Meh observed them in quiet amazement. Never before in all of her wanderings, in all of her studies had she seen the joy of true friendship. She realized that her own thinking had needed some clearing up. How many friends had she chosen simply because she wanted to love them? She remembered the state in which Maci had found her that morning, all alone and lost by the roadside. She lowered her tiny lamb’s head as she thought about what her reaction had been.
“Tiny ewe lamb, why do you look so sad?” asked Sosthenes. “Don’t you know that I have chosen you, too? And Maci has as well!”
“Yes, yes!” added Maci, rubbing his nose affectionately against Meh’s neck.
“Won’t you choose to love us, too?
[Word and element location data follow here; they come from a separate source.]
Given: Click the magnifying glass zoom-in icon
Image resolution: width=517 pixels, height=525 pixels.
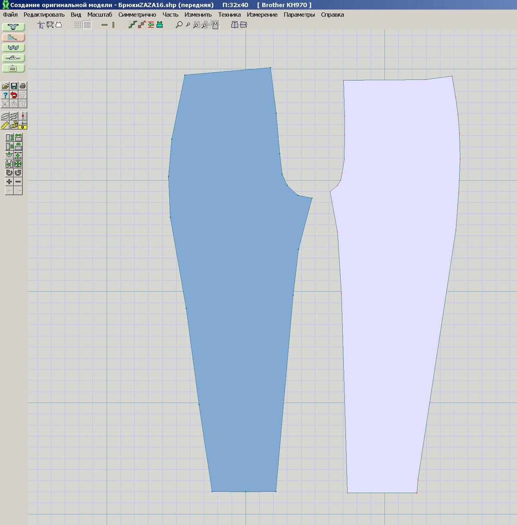Looking at the screenshot, I should (x=179, y=25).
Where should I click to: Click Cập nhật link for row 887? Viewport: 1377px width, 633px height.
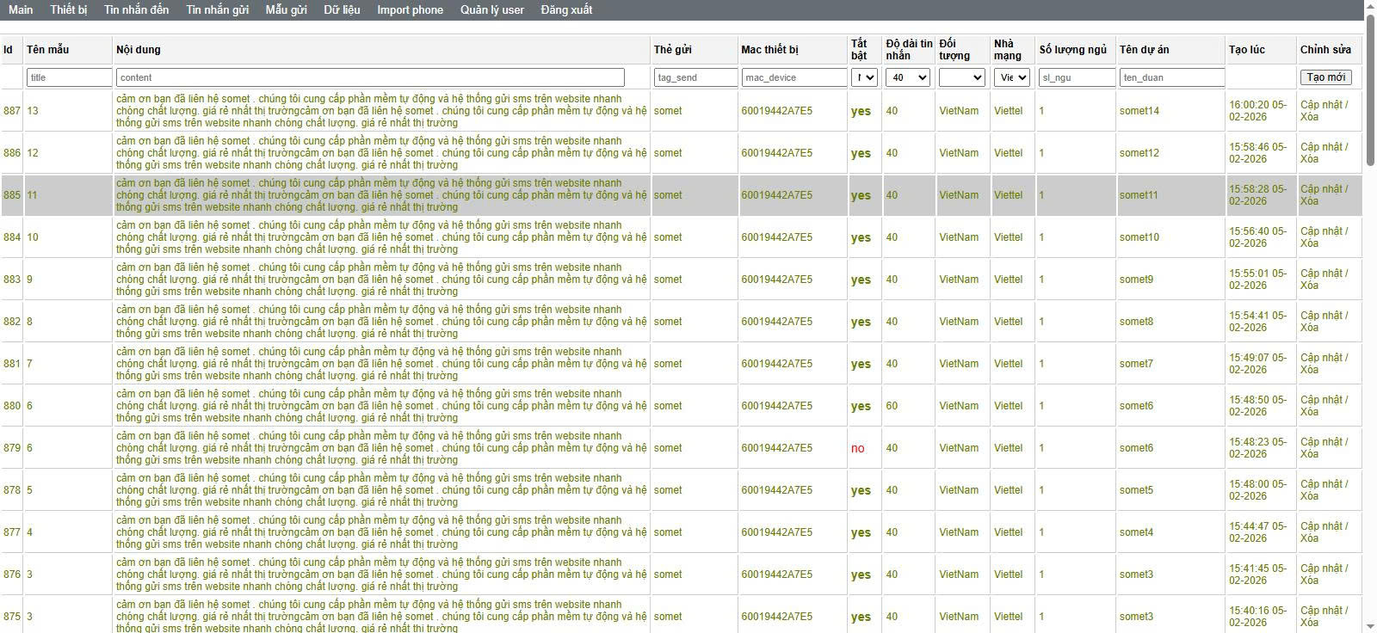tap(1322, 105)
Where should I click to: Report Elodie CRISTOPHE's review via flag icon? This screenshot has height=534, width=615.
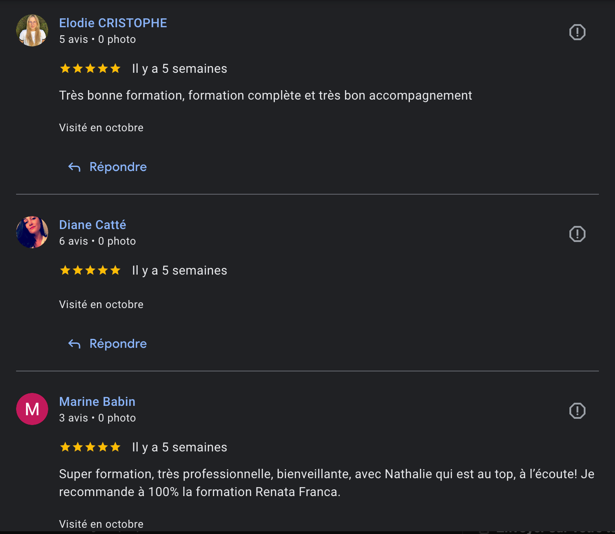(577, 32)
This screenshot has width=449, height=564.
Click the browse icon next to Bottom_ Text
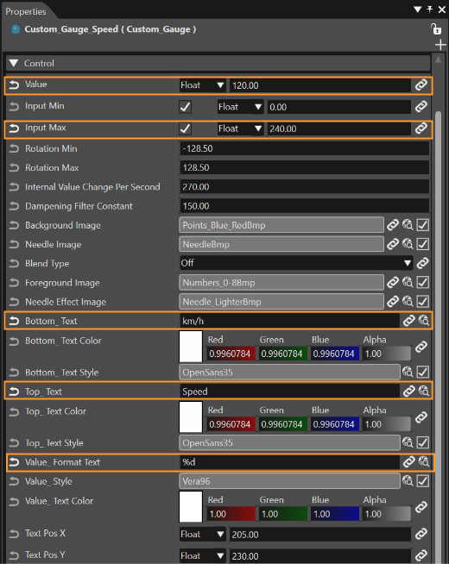(424, 320)
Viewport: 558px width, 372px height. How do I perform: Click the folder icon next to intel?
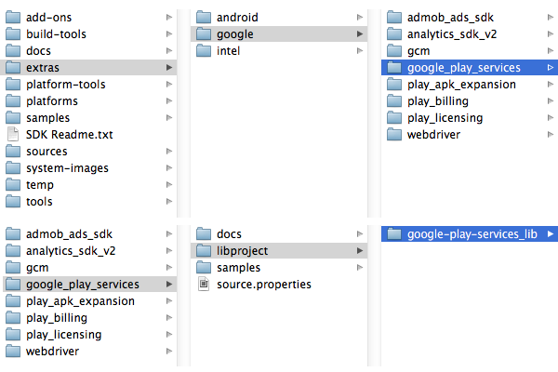(204, 50)
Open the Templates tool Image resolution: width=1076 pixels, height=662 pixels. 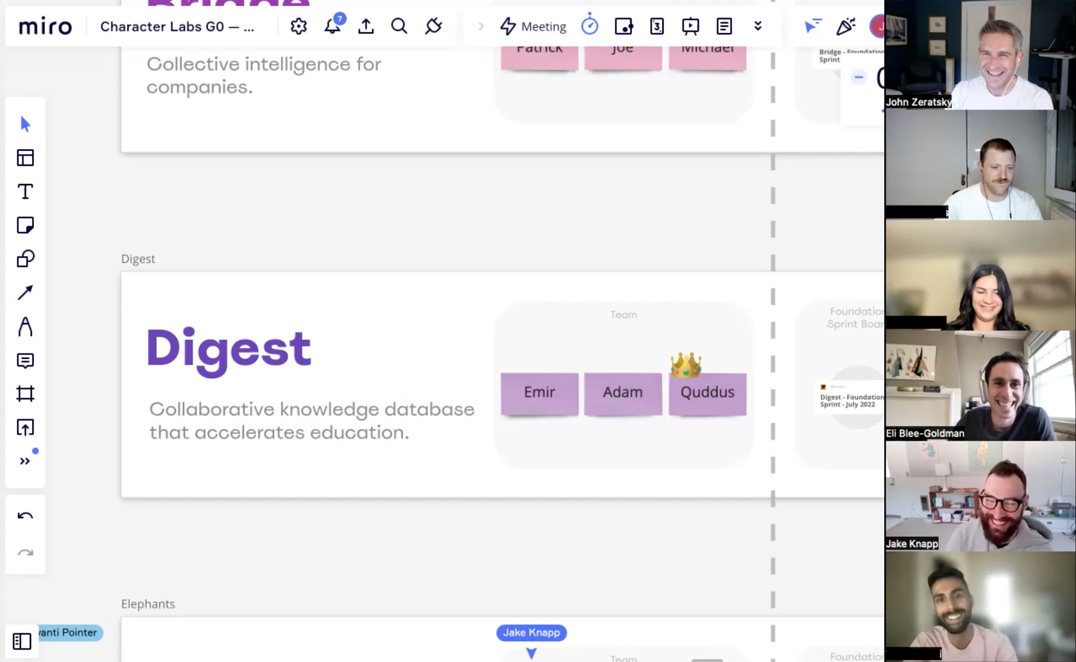25,158
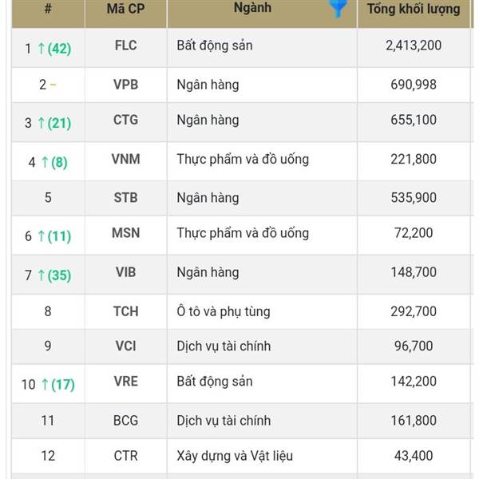Image resolution: width=479 pixels, height=479 pixels.
Task: Select the CTG stock ticker
Action: tap(126, 120)
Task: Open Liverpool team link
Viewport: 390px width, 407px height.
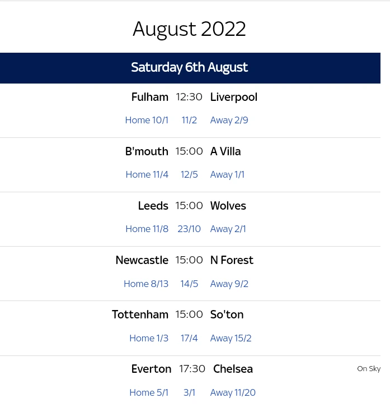Action: tap(233, 97)

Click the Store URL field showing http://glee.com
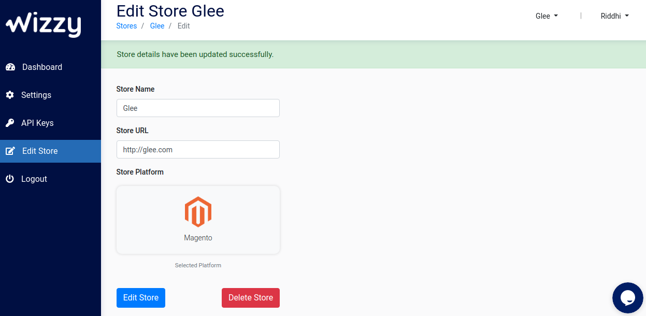click(198, 149)
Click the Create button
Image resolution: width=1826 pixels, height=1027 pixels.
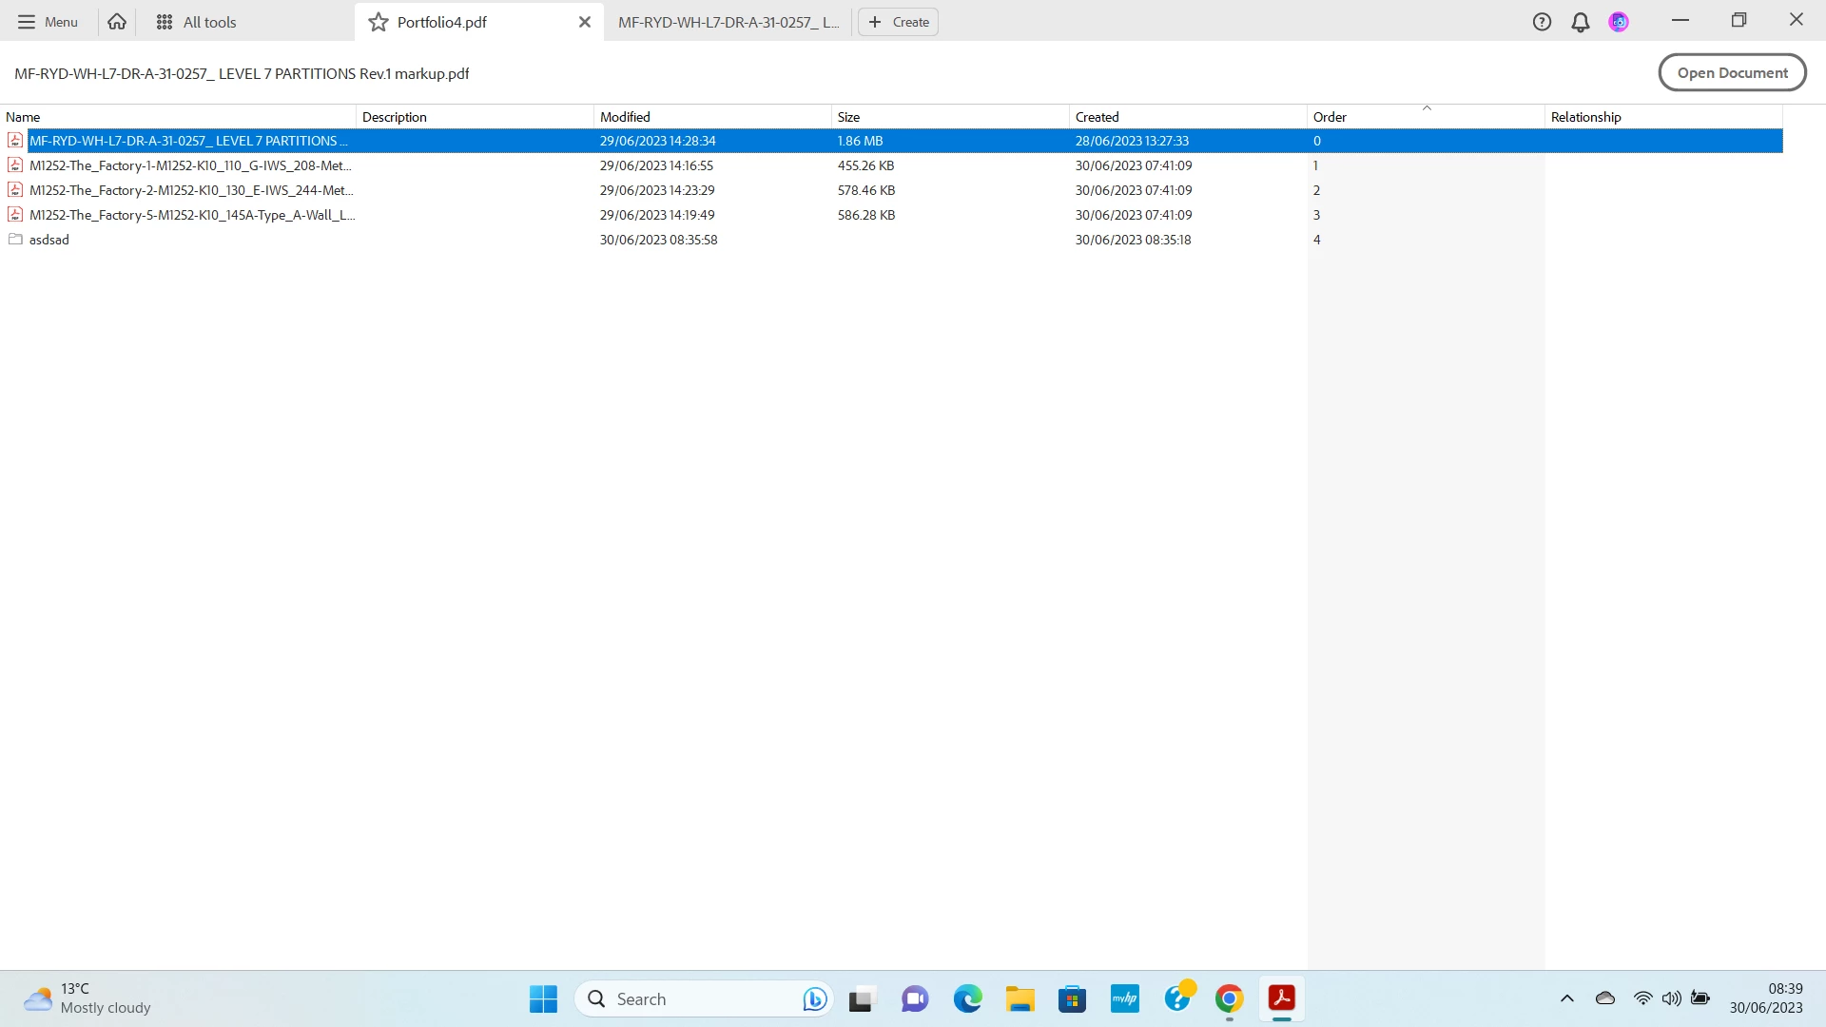pyautogui.click(x=898, y=22)
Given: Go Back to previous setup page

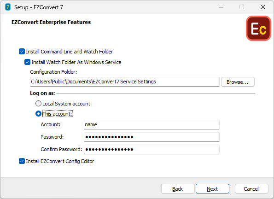Looking at the screenshot, I should tap(178, 189).
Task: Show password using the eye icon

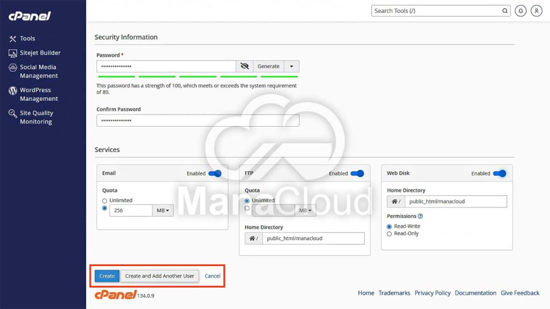Action: tap(244, 67)
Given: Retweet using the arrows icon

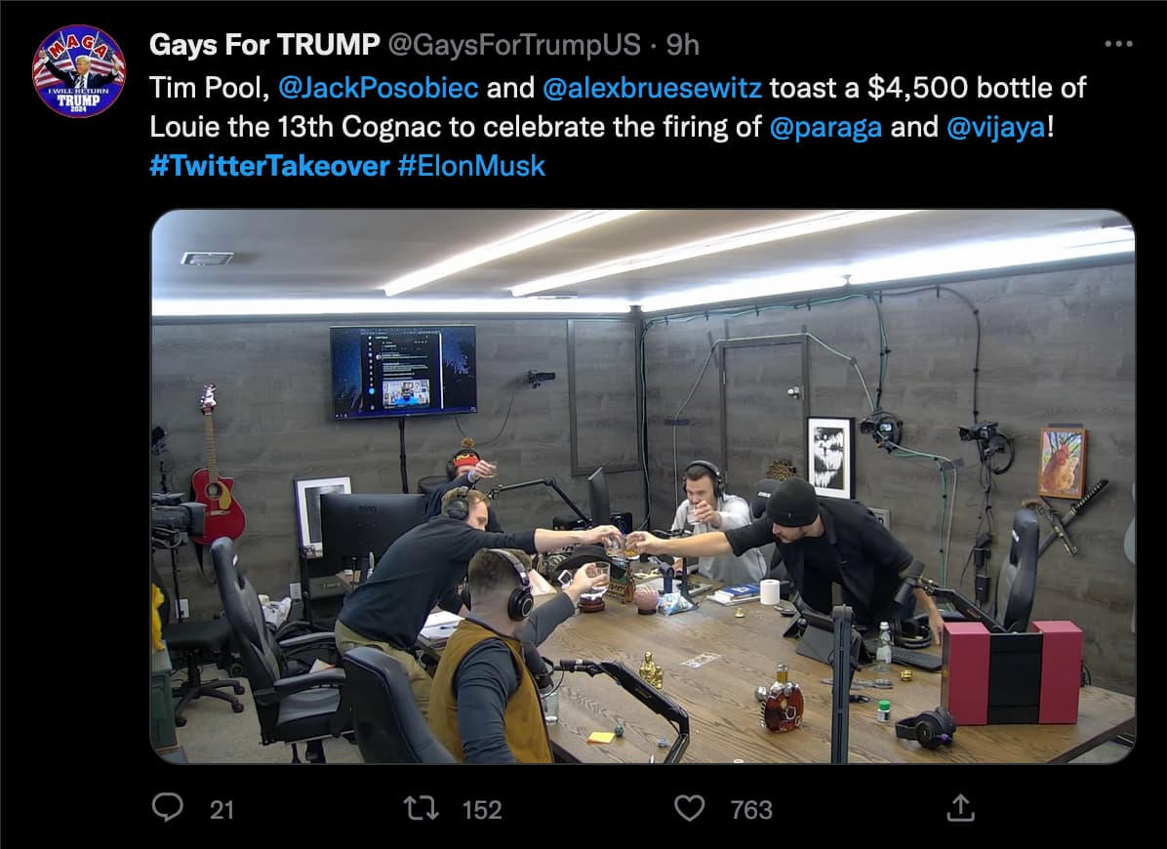Looking at the screenshot, I should (421, 808).
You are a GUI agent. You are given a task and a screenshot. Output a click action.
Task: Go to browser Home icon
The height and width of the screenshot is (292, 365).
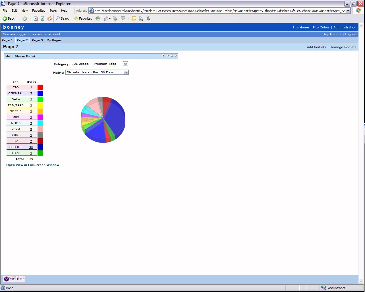coord(49,18)
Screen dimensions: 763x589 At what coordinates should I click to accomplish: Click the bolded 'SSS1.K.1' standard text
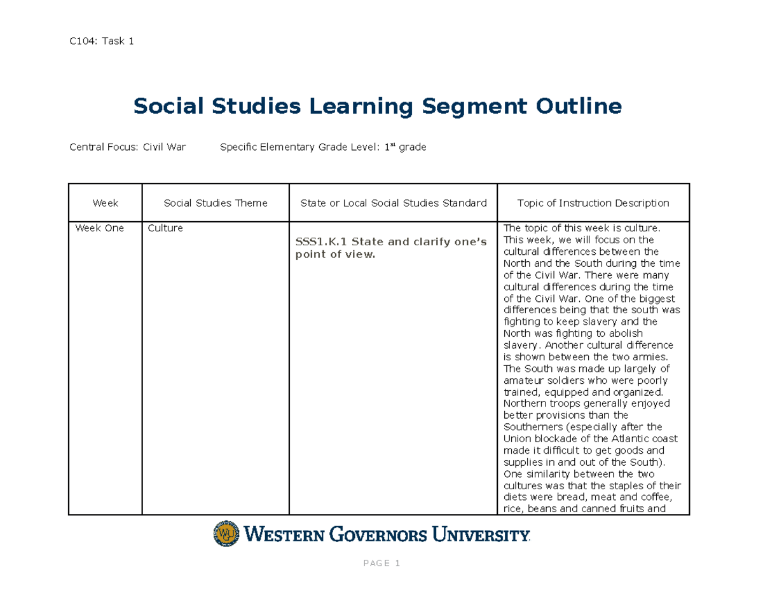click(x=321, y=241)
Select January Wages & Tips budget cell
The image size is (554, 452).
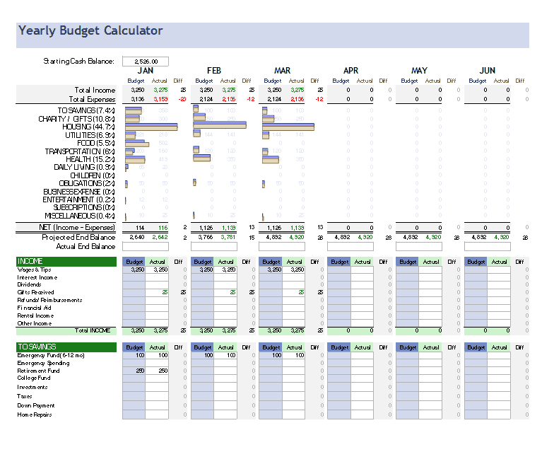pos(134,270)
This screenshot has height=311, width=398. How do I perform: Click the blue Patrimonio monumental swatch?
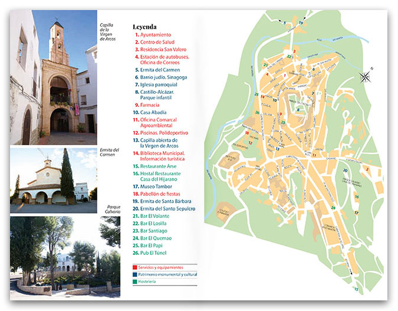coord(136,274)
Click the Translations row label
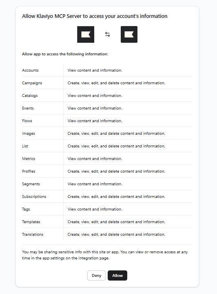 [x=33, y=235]
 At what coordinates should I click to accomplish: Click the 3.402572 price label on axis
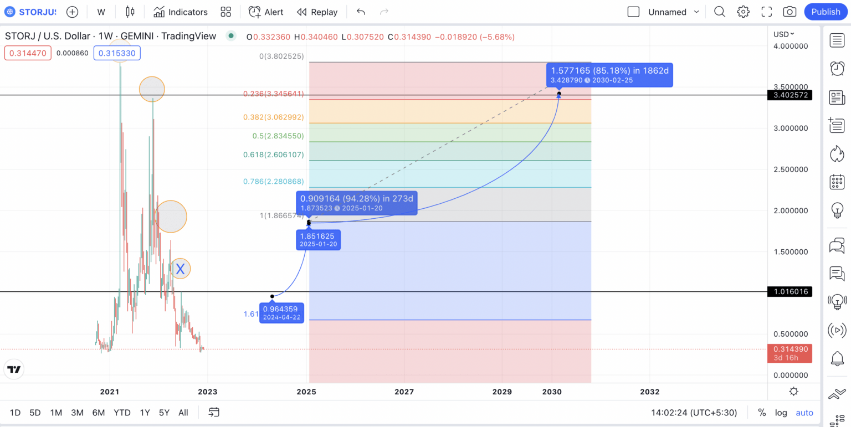pos(790,95)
Isn’t this the true friendship you have been seeking?” And with this Sosthenes stood up and held out his hand. Maci stood with him, forming a half circle. Meh raised her eyes, glistening with tears. She stood on her hind legs and placed each of her front hooves in the hand and the paw which had been so generously offered to her.
The dance began without a word. They danced triumphantly around that awful dusty photo album, laughing at the secrets of the past, laughing because even those secrets could not change their present joy.